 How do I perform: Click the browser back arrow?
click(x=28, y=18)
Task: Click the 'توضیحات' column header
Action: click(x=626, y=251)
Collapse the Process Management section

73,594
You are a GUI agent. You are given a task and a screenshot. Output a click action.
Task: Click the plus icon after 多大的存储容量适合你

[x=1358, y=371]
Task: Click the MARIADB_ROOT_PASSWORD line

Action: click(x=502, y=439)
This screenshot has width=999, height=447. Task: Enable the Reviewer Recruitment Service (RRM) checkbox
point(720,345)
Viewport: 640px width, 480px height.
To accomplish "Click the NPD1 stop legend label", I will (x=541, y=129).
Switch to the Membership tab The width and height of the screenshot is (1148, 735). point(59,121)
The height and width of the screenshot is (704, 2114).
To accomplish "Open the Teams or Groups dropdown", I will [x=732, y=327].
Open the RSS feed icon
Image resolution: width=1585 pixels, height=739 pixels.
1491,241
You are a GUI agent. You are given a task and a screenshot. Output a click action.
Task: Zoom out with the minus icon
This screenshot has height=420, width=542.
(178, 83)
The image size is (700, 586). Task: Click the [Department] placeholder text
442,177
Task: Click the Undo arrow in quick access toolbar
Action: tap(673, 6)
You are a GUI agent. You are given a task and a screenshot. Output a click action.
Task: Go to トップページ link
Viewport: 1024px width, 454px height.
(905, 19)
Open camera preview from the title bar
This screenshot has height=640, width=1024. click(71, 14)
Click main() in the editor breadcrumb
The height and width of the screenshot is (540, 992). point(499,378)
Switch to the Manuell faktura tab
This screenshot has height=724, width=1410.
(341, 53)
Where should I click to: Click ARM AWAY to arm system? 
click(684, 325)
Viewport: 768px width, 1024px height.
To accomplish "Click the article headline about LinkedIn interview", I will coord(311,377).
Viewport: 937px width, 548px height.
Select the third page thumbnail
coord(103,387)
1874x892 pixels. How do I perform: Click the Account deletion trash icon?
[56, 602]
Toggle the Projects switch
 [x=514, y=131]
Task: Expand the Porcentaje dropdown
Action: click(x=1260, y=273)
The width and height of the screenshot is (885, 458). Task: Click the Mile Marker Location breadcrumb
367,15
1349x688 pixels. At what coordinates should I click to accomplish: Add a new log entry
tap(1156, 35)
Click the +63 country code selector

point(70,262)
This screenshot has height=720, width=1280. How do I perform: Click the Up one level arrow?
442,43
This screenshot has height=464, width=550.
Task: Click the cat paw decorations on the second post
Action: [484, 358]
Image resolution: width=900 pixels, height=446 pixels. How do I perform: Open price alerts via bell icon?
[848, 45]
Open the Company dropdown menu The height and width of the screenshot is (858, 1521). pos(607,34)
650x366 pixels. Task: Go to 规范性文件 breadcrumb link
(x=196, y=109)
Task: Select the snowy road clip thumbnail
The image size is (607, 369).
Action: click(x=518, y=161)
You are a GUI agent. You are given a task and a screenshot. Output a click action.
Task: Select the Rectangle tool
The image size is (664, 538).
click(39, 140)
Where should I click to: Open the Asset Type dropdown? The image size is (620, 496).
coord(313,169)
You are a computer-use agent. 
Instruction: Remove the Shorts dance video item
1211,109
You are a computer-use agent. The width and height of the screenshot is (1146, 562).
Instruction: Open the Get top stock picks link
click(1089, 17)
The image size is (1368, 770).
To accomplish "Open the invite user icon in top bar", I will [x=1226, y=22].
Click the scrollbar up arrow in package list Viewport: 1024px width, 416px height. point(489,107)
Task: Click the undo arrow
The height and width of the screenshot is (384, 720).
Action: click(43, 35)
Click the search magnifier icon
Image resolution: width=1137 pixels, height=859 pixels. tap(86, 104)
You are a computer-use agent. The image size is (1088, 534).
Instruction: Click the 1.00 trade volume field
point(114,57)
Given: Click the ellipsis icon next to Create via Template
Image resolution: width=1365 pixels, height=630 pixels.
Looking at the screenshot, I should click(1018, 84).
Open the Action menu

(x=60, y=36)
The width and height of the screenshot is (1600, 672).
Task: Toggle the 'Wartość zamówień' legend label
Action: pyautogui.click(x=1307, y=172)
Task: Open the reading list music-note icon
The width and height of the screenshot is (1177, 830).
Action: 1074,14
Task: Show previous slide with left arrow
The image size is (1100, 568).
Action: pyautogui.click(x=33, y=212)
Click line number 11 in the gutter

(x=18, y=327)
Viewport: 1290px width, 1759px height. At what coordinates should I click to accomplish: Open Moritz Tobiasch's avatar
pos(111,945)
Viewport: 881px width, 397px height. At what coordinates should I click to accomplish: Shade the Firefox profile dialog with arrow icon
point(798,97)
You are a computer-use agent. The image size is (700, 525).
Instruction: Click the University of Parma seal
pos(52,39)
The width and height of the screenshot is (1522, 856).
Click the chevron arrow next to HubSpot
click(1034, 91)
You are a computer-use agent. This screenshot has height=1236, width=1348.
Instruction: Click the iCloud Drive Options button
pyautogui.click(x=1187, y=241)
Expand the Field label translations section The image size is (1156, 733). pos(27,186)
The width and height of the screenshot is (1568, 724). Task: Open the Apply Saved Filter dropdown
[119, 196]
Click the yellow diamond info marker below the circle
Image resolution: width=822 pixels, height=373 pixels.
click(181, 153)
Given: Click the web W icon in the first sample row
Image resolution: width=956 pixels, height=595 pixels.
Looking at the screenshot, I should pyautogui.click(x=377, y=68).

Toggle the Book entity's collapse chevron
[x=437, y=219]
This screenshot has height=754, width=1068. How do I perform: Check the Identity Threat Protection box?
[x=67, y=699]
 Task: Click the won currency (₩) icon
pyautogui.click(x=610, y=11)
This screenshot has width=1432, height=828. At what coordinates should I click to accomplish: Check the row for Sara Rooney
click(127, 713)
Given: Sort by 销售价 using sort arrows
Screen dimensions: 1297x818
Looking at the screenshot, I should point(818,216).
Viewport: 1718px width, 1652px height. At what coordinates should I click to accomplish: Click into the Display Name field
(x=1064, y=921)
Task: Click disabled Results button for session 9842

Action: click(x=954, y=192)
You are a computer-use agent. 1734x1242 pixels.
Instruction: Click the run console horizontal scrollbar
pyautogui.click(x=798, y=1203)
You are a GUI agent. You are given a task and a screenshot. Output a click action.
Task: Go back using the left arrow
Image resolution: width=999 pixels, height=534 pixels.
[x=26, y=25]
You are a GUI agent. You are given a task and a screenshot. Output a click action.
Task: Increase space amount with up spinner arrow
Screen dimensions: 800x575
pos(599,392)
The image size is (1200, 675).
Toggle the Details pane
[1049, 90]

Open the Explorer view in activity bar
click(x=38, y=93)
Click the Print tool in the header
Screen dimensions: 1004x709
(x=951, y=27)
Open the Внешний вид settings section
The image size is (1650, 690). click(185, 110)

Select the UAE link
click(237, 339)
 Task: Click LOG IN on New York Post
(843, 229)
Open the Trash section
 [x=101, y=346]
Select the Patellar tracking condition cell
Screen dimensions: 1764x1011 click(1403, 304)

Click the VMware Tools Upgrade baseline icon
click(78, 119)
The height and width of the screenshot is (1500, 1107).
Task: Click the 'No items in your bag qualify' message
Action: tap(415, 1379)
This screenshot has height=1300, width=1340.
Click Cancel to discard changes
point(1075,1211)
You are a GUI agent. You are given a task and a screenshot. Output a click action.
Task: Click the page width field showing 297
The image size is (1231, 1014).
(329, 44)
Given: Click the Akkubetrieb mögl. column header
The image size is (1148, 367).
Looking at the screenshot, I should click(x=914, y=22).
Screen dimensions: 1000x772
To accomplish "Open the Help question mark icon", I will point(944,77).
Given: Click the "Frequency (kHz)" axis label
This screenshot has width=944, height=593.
┄┄┄┄┄┄
Within the entries, find all lines holding "left" and copy each one.

Task: Show previous slide with left arrow
Task: Go back using the left arrow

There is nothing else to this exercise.